Need soldiers? Why not use the reserves? Here's why

As pressures increase for reduction of the defense budget, Congress has begun to turn toward a tried, if not always proven, escape hatch - the National Guard and Reserve.

Rather than accede to an administration request for increased active military strength, armed services committees of both the House and Senate have acted to increase reserve strength by 12,000, with attendant advice that the services transfer functions from the active to the reserve category.

Rep. Les Aspin, chairman of the House Armed Services Subcommittee on Military Personnel and Compensation, is planning hearings this summer to examine the possibilities for further shifts from the active to reserve rolls.

The last time this sort of thing occurred was in the early 1970s when a decision was made to abandon the draft and depend on volunteers, shifting to the Guard and Reserve functions that could not be supported by the diminished active manpower pool.

The decision having been made to make the shift, studies were ordered to see if it could be made to work.

Those studies, principal among them the Army Study of the Guard and Reserve Forces, June 1972, are still the best information available as to what the Guard and Reserve can and cannot do. This is because they were conducted when Guard and Reserve units were at the highest levels of support and performance in their peacetime history. Turbulence induced by the change to volunteer recruitment has made it impossible to regain that level of performance in the years since.

The notion that active military functions could be transferred to Guard and Reserve units was born in the success of the Air National Guard and Air Force Reserve. These had been built from a ''flying club' status in 1949-50 to units that could match and often exceed Regular Air Force performance in certain roles and certain circumstances. The early 1970s studies, however, lit some warning lights:

* Much of the efficiency of the Air Guard and Reserve is the work of people with matching or near matching civilian skills; for example, airline pilots. No one knows to this day what would be the impact of taking them from civilian jobs that conceivably might be of greater importance in an emergency than their military jobs.

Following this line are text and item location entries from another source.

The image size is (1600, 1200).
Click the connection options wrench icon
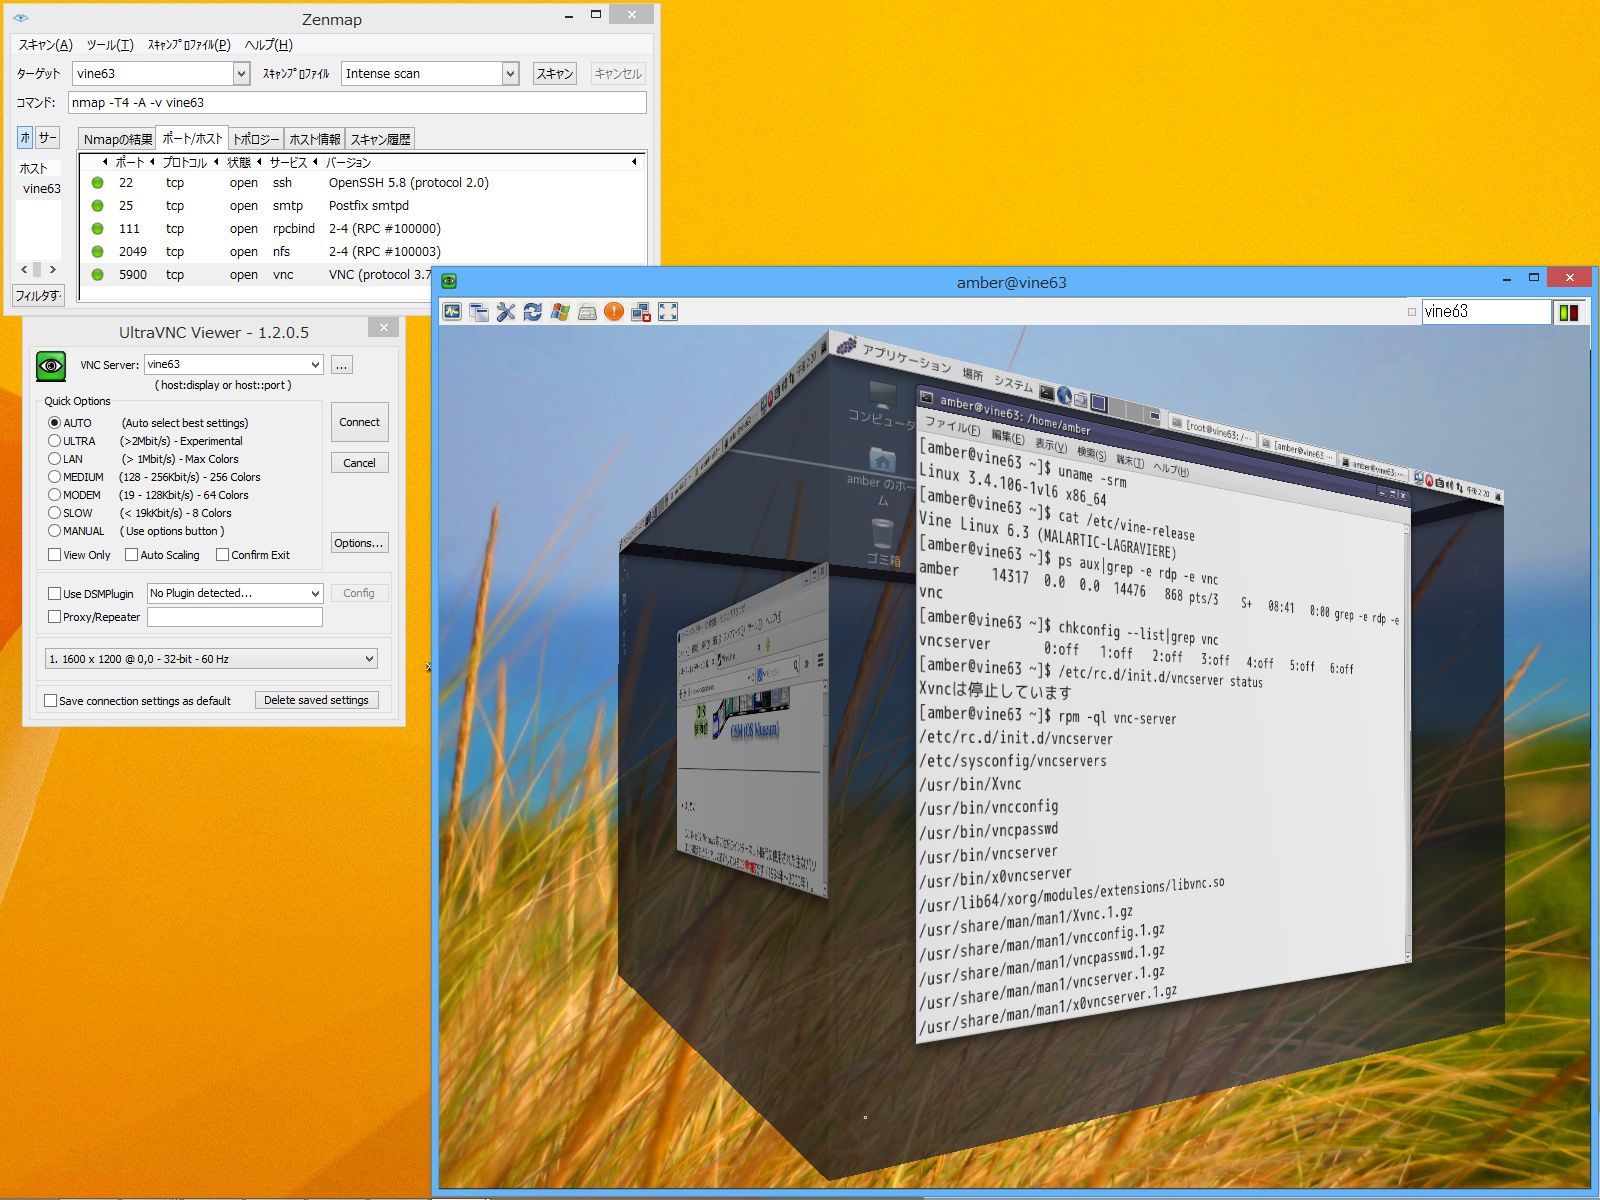pos(506,312)
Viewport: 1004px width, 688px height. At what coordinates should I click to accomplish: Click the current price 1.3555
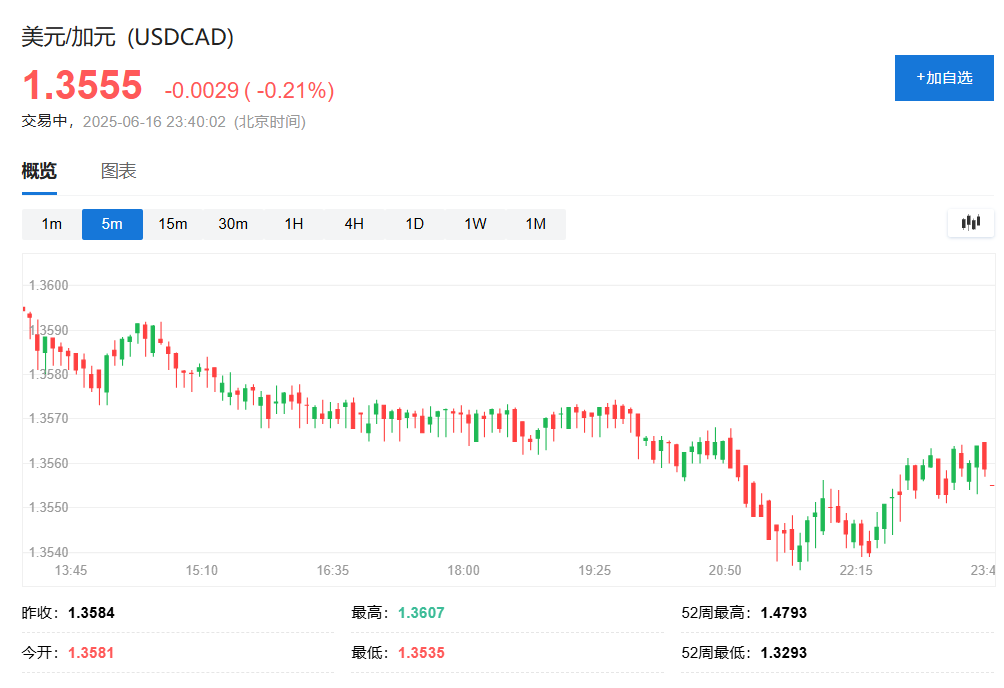pos(82,86)
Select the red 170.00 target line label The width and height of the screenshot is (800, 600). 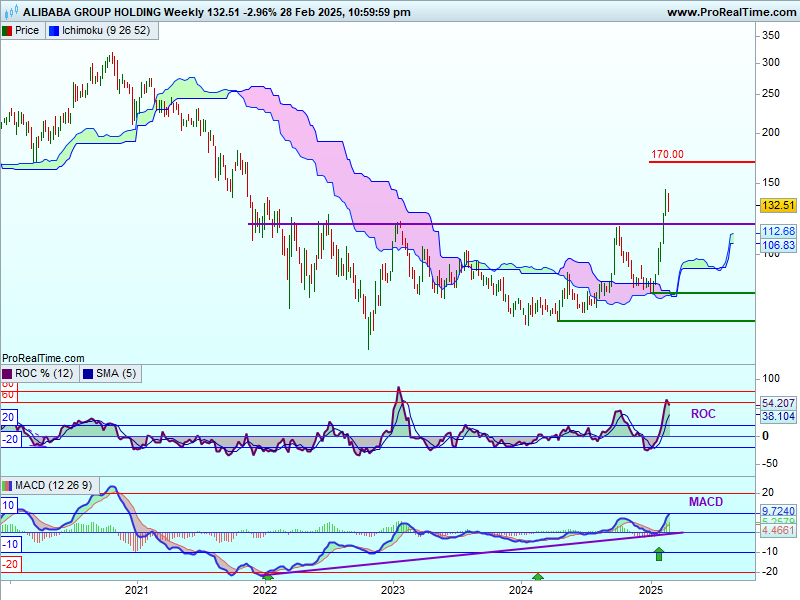click(x=667, y=154)
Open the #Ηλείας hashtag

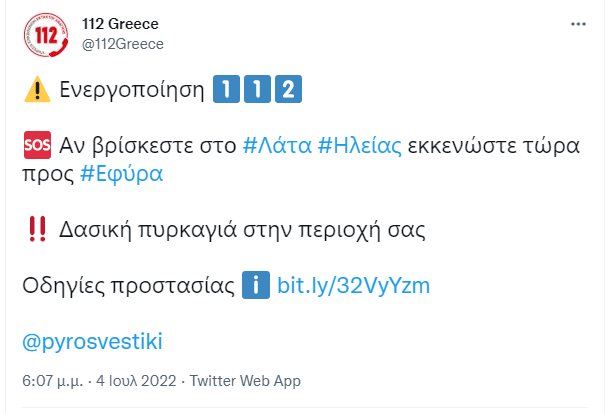360,147
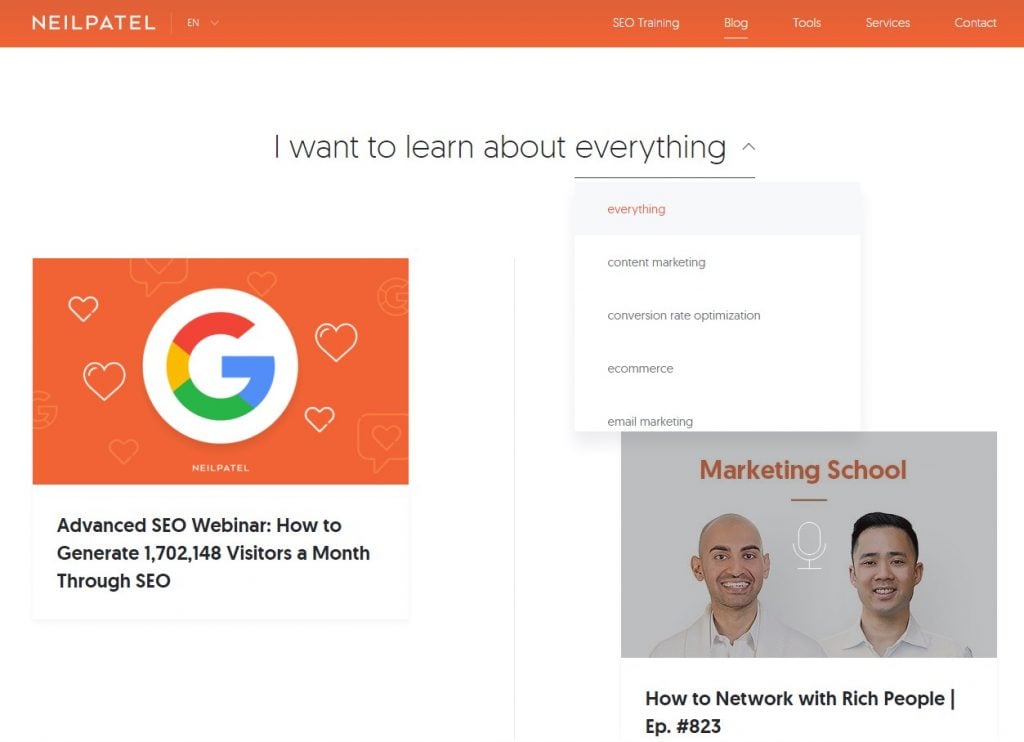Open the SEO Training menu item
1024x742 pixels.
point(645,23)
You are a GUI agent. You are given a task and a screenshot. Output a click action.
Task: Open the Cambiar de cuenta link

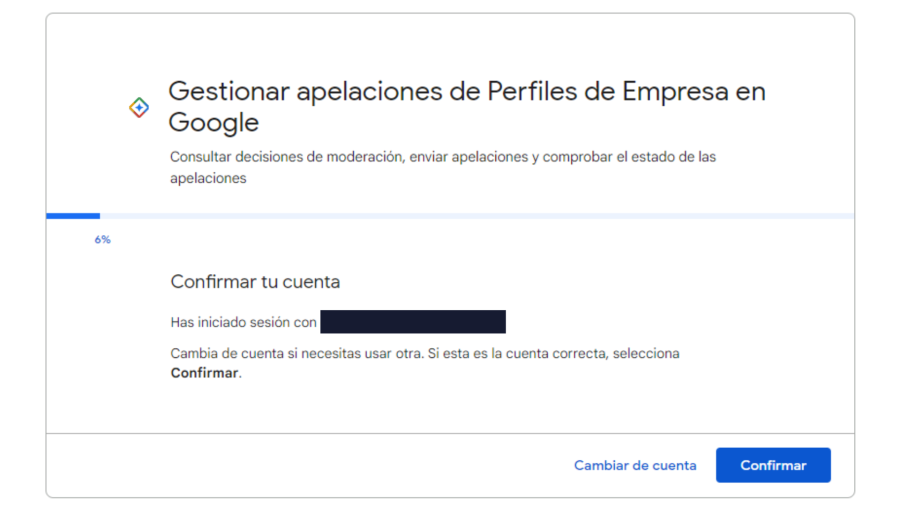635,465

* The Air Reserve forces are manned often at well over 20 percent by full-time, long-service ''technicians.''

* Most important of all, it has proven easier (if much more expensive) to ''man the equipment'' in Air Force parlance than to attain the close teamwork required of large numbers of people in the Army combat units.

In general the early 1970s studies found that, while certain specialized support units can be ready for almost immediate use in an emergency, the vast majority of combat units could not be expected to be ready to fight a first-class enemy until about 90 days after mobilization, for the smaller units, and up to six months to a year for the larger units.

Any attempt, therefore, to ''solve'' the present budgetary dilemma by shifting a substantial share of the rapid deployment requirement to National Guard and Reserve combat units will encounter grave strategic problems. Indeed the process and the problems have already begun since several US-based active Army divisions cannot deploy at full strength without their Guard and Reserve combat components. Those Guard and Reserve units well may be reported ''ready'' or nearly ready by ''pencil work,'' their deficiencies hidden by the Army's refusal to adopt the sort of operational readiness inspection by which the Air Force verifies the status of its Guard and Reserve units. That could lead to a large political backfire when it becomes apparent, in combat, that Congress not only permitted but encouraged the deployment of units that had no business anywhere near the front line.

Try as they might, neither the administration nor Congress can continue to avoid for much longer the fact that we are in a grave strategic crisis. The Guard and Reserve have a valid role to play, but not as Band-Aids to a national failure to face up to the fact that the US is committed beyond the scope of its economic resources and military capacity.